Pig heart mitochondrial malate dehydrogenase (L-malate:NAD+ oxidoreductase, EC 1.1.1.37) is about 90% inhibited upon labelling an average of two amino groups per subunit with an active ester of thyroxine. Inhibition is probably associated primarily with thyroxine binding to one specific group which is normally unreactive but becomes activated upon noncovalent binding of thyroxine derivatives to the enzyme. Enzyme inhibition is due to a decrease in the rate of association of NAD. Antibodies to thyroxine induce a slow conformational change with partial reversal of inhibition of more heavily labelled conjugates. The antibody-induced activation is not cooperative and does not require bivalent association of the antibody. Activation can be blocked by the presence of free thyroxine and is the basis for a clinically useful assay for serum thyroxine.

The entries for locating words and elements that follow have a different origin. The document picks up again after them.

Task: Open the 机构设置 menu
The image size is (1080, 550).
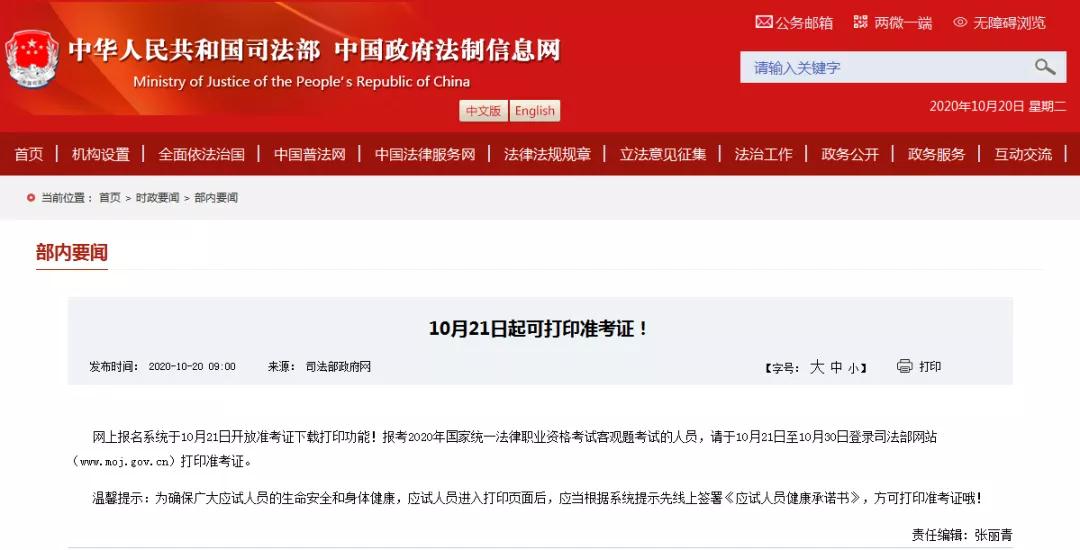Action: click(x=101, y=154)
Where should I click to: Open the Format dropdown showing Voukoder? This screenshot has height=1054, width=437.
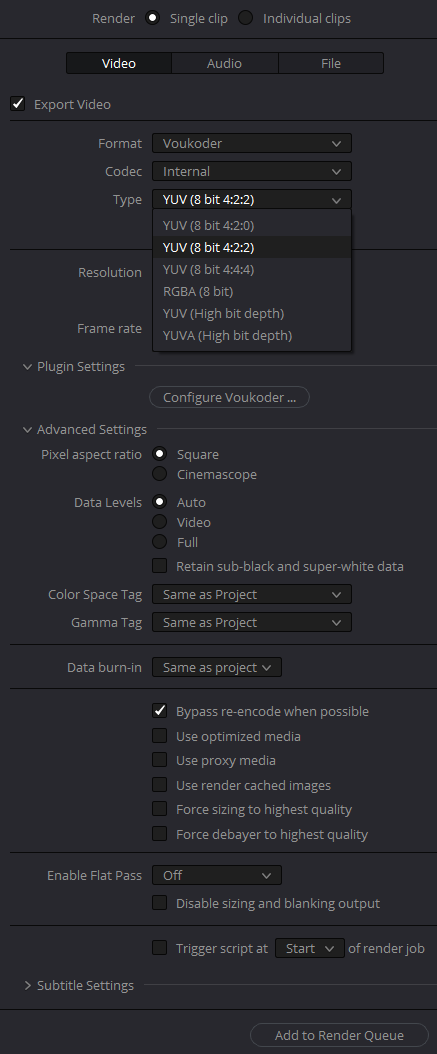(251, 143)
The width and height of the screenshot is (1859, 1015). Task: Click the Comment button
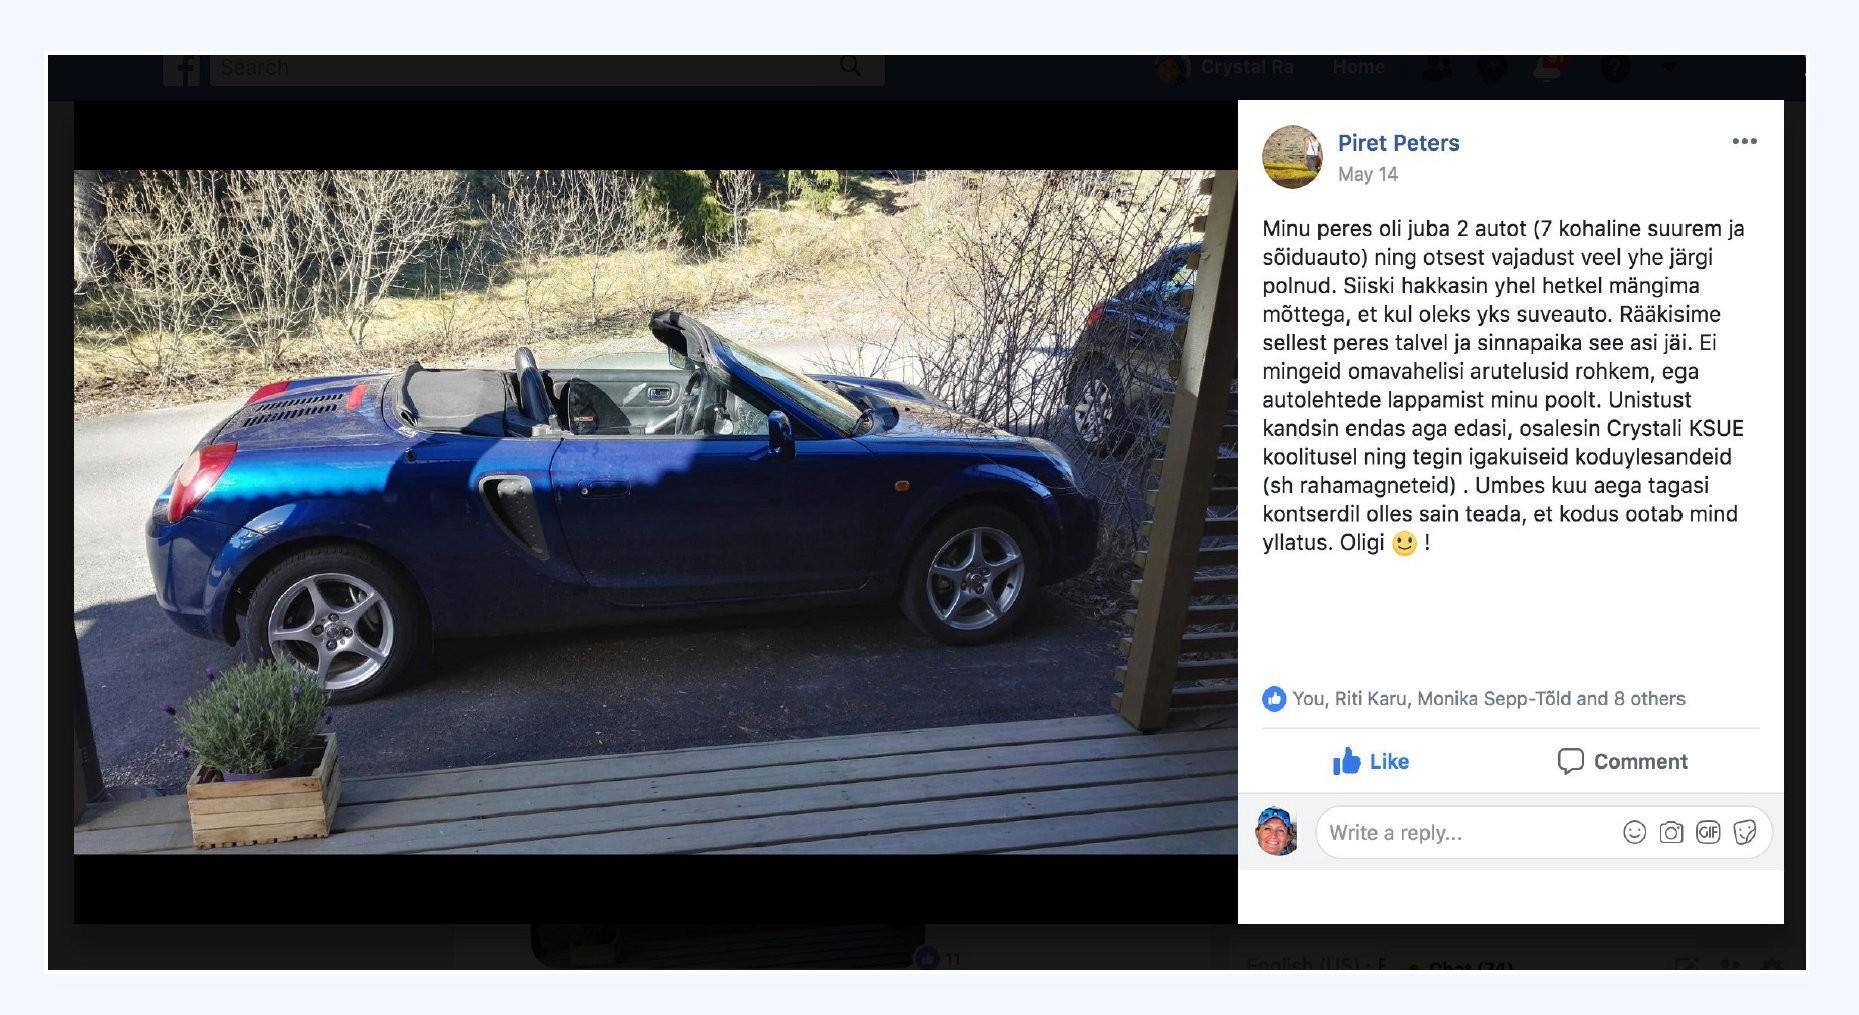click(x=1622, y=761)
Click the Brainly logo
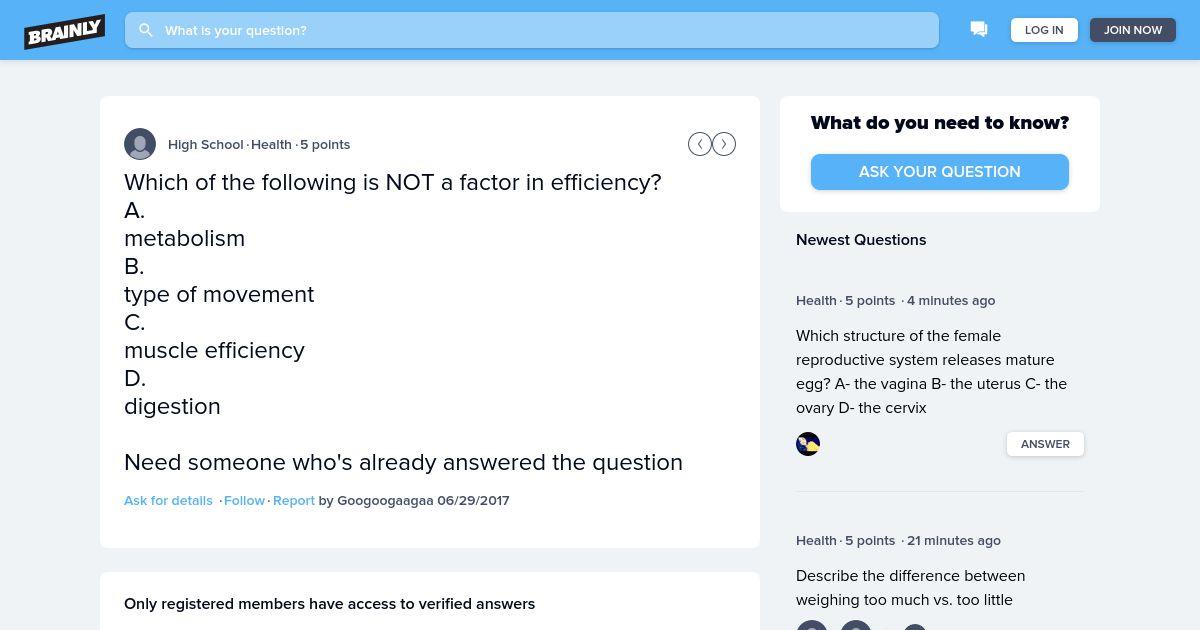 65,31
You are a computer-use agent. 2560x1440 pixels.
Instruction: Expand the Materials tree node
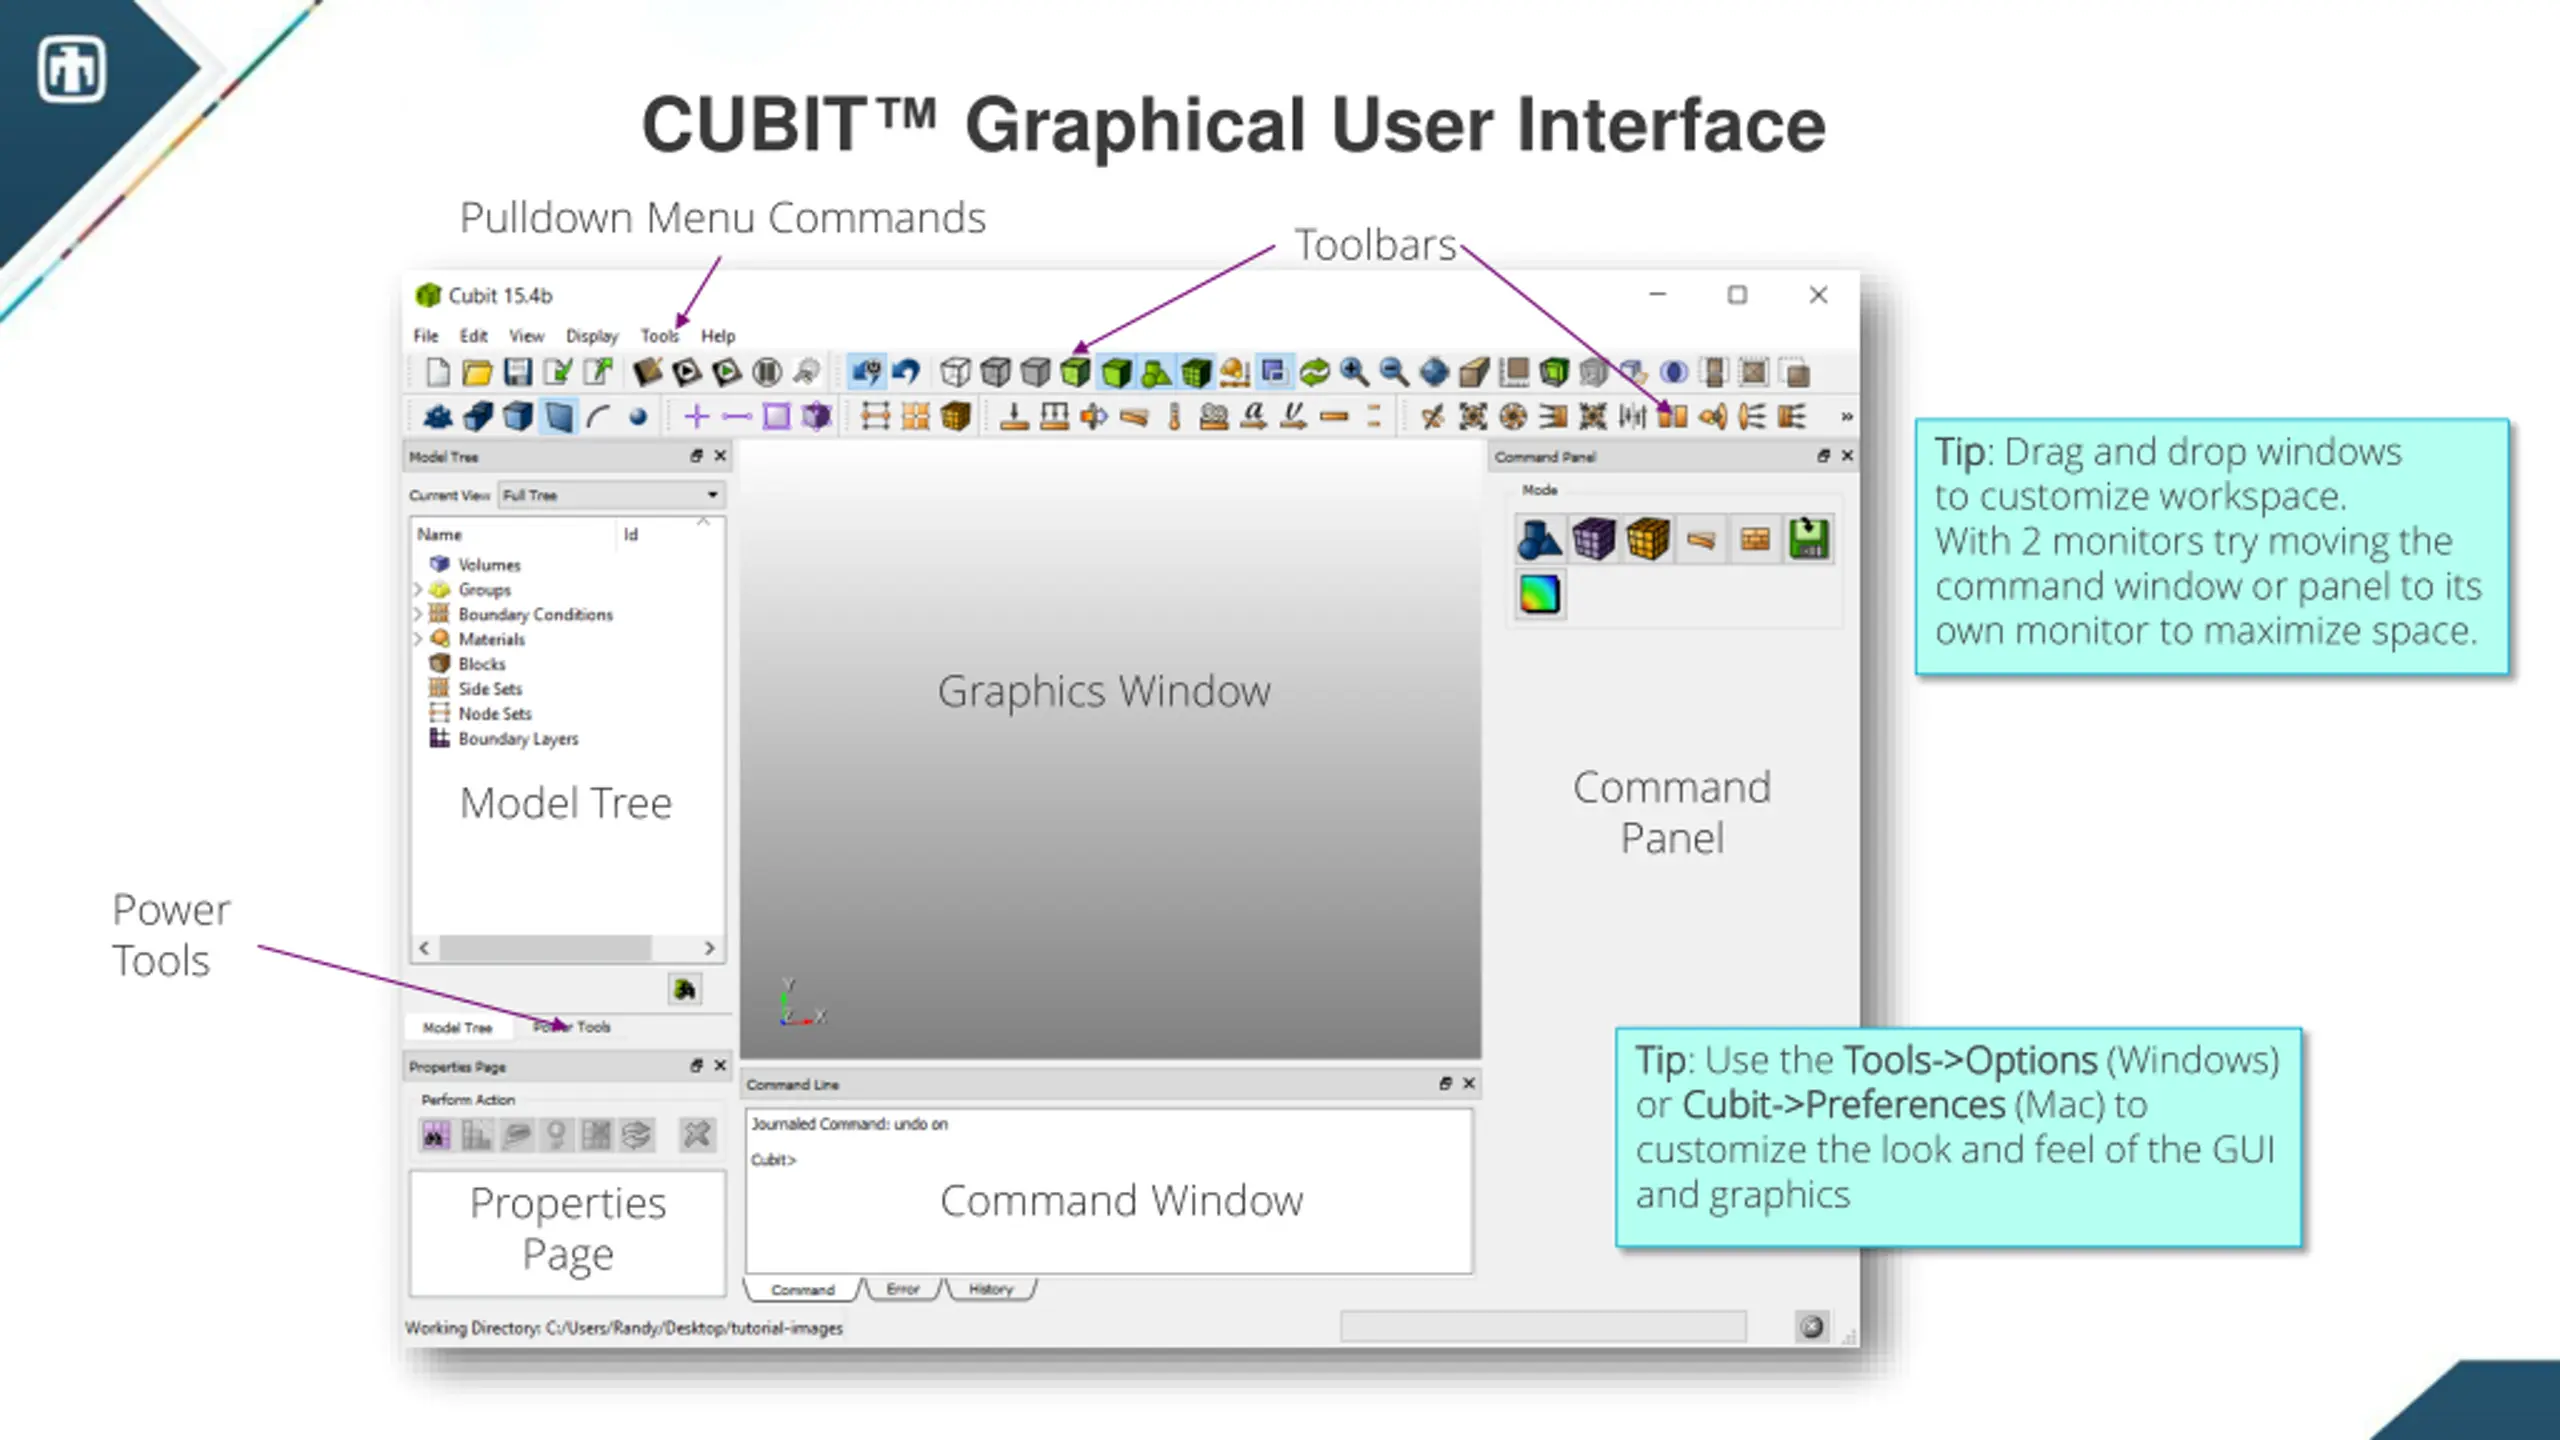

猪心脏线粒体苹果酸脱氢酶(L-苹果酸:NAD⁺氧化还原酶,EC 1.1.1.37)在用甲状腺素活性酯对每个亚基平均标记两个氨基后,约90%受到抑制。抑制作用可能主要与甲状腺素结合到一个特定基团有关,该基团通常无反应性,但在甲状腺素衍生物与酶非共价结合后被激活。酶的抑制是由于NAD结合速率降低所致。甲状腺素抗体诱导缓慢的构象变化,使标记程度更高的缀合物的抑制作用部分逆转。抗体诱导的激活不具有协同性,也不需要抗体的二价结合。游离甲状腺素的存在可阻断激活,这是血清甲状腺素临床有用检测方法的基础。